1. Voir Rudolf Steiner, Agriculture. Fondements spirituels de la méthode Bio-dynamique, Genève, E. A. R., 2002, p.  146-148 : “Bien des dictons populaires contiennent une foule de sentences qui peuvent encore donner à l’homme d’aujourd’hui des indications importantes. Voyez-vous, il y a encore autre chose que j’aurais pu mentionner hier : parmi tout ce que je devais faire dans la présente incarnation et qui n’a pu être mené à bien, tout jeune encore j’ai eu l’idée d’écrire ce que j’appellerai une philosophie du paysan, de mettre par écrit l’idée vivante que se font les paysans de tout ce qui les touche. Cela aurait pu donner quelque chose d’extrêmement beau et réduire à néant l’affirmation du comte [de Keyserlingk] d’après laquelle les paysans sont bêtes. Il en serait ressorti une sagesse subtile, une philosophie qui, déjà dans la manière de former les mots, s’étend longuement, en une fresque littéralement grandiose, sur les aspects les plus secrets de la nature. Il n’est plus possible aujourd’hui d’écrire une philosophie du paysan comme celle-là ; à notre époque, ces connaissances se sont presque entièrement perdues. Les choses ne sont plus ce qu’elles étaient il y a quarante ou cinquante ans.
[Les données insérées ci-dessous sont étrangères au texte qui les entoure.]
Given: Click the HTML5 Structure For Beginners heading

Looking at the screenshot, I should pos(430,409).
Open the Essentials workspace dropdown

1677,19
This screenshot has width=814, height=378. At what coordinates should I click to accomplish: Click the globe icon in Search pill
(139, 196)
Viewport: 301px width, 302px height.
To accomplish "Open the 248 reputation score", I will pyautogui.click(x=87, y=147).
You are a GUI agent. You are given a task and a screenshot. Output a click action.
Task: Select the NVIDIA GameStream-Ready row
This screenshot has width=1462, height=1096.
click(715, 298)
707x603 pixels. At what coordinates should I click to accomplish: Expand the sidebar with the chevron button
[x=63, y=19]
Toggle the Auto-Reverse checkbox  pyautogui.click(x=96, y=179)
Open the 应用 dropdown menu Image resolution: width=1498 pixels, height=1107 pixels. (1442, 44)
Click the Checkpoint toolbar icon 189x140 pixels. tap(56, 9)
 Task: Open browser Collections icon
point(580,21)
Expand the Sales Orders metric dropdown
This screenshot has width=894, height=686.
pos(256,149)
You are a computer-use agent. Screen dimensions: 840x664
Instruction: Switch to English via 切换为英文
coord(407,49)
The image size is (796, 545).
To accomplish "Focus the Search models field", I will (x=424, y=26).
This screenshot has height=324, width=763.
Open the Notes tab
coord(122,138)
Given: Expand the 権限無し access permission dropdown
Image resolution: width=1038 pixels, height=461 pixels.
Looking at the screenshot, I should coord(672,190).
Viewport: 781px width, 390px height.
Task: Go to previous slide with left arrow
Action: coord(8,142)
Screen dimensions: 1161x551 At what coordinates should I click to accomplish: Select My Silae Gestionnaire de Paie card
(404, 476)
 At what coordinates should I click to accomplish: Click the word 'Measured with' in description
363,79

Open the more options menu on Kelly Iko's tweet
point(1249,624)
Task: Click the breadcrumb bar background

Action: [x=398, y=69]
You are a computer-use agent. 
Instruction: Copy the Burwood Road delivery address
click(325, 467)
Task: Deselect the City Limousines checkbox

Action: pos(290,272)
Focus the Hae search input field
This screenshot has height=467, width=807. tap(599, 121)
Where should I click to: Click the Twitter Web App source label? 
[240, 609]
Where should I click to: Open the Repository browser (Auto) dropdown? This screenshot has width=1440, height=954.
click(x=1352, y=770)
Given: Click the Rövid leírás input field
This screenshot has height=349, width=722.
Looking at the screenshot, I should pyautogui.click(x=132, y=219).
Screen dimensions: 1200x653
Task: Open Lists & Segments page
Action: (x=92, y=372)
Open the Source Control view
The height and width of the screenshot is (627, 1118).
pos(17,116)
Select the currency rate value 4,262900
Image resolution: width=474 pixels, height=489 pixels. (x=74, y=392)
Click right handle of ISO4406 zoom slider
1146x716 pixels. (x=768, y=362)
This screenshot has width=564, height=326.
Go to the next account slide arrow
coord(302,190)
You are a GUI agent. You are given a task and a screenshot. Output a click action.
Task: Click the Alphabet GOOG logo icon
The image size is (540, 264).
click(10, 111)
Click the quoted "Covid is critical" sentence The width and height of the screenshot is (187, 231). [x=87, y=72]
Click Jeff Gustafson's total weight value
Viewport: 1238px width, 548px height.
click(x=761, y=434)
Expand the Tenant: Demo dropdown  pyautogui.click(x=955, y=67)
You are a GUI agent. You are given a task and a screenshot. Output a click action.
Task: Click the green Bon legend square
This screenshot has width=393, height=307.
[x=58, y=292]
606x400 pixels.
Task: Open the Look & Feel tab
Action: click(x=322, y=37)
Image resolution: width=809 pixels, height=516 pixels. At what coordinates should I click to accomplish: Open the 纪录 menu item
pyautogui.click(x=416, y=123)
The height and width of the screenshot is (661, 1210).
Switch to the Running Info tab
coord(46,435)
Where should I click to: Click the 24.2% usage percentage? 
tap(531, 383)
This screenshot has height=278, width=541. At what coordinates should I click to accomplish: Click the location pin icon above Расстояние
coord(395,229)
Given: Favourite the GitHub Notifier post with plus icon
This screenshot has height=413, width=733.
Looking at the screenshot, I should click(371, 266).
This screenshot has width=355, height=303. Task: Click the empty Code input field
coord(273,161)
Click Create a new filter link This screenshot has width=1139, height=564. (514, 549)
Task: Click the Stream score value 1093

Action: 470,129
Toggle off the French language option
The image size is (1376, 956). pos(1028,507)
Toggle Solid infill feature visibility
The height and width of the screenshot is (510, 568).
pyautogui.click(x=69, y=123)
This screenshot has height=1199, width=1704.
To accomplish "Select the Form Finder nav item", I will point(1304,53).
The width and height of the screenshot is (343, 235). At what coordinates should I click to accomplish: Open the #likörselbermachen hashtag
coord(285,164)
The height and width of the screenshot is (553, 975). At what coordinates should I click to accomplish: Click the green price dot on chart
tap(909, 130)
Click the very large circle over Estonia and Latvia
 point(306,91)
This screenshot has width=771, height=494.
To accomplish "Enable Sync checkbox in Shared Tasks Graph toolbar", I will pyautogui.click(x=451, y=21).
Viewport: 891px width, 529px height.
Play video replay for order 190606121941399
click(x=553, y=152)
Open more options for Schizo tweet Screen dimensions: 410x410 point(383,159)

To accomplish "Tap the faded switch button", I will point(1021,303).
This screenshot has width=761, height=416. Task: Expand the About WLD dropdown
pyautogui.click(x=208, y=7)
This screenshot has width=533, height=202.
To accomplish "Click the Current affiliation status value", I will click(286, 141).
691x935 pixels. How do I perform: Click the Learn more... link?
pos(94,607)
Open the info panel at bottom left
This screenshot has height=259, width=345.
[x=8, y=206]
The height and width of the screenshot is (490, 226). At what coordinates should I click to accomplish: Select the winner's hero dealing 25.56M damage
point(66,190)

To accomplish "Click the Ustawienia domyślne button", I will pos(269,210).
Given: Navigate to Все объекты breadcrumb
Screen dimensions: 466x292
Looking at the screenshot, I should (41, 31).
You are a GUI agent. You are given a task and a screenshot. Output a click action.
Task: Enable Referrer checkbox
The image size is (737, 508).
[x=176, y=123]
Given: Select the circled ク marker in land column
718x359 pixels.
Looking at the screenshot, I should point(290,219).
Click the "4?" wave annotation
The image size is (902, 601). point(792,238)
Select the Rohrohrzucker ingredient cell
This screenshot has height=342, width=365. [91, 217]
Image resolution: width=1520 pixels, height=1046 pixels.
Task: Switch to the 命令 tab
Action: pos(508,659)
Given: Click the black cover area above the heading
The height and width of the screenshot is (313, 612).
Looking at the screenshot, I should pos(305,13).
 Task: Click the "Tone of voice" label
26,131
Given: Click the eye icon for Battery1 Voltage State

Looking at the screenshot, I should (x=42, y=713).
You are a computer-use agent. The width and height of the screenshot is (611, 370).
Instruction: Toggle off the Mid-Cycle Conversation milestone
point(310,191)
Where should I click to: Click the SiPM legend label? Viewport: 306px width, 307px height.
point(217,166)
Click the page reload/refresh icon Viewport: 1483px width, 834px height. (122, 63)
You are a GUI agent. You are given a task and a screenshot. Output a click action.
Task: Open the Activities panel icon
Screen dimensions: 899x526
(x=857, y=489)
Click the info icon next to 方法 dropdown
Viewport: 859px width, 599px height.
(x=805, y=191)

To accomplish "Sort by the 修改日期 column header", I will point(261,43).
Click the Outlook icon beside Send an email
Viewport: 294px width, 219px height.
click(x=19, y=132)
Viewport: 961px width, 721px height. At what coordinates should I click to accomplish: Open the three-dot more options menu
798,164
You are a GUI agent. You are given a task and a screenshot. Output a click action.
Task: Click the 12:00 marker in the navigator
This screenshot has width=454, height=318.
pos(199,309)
Oui, tout cela était chargé d’une signification extraordinaire, car on pouvait apprendre auprès des paysans beaucoup plus qu’à l’université. Mais quoi, les temps étaient alors différents, on vivait à la campagne, avec les paysans, et on pouvait compter sur ses doigts les fois où l’on voyait venir les gens coiffés de chapeaux de bandits calabrais, ceux-là mêmes qui introduisirent ensuite le socialisme d’aujourd’hui dans les campagnes. Aujourd’hui, nous sommes dans un autre monde. Les plus jeunes parmi les auditeurs ici présents n’ont pas la moindre idée de la transformation que le monde a connue au cours des trente ou quarante dernières années. Les trésors authentiques que renfermaient les patois sont aujourd’hui perdus pour la plupart, et plus encore cette philosophie du paysan qui était un peu celle d’une civilisation.”